Word for word, copy the line containing "Copy the RGB values using copy icon" and every line after it in the records below, leaving pictures out.

Data entries
::::::::

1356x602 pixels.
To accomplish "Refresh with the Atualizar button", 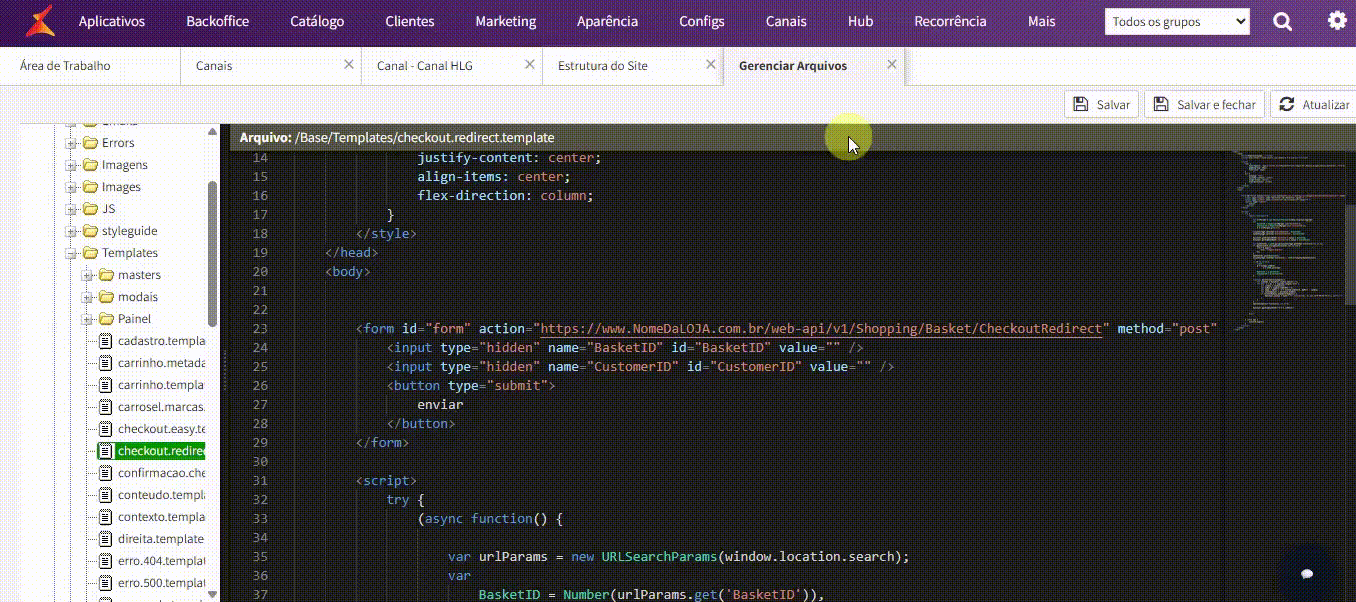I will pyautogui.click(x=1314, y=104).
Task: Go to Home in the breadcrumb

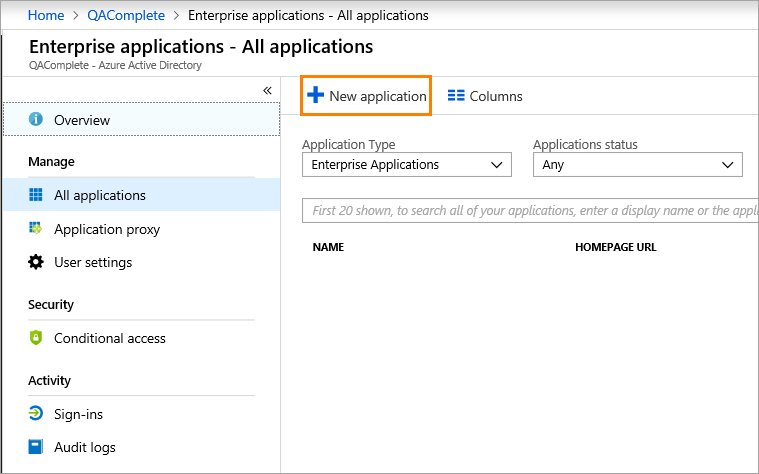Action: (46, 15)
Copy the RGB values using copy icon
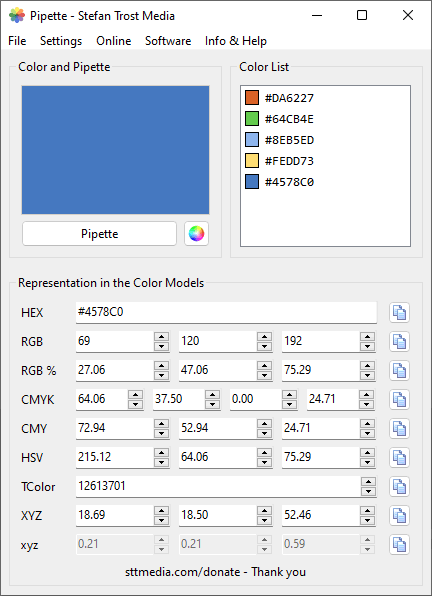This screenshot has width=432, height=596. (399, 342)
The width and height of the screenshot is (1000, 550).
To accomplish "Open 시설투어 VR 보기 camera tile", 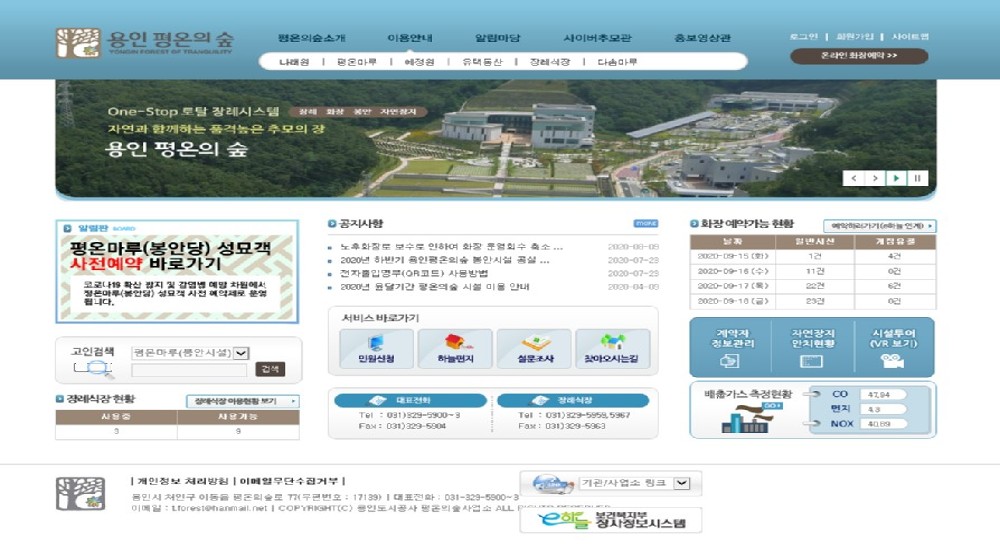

::::::::

→ **Response below**:
Copy the RGB values using copy icon
This screenshot has width=432, height=596. (399, 342)
The width and height of the screenshot is (1000, 550).
To accomplish "Open 시설투어 VR 보기 camera tile", 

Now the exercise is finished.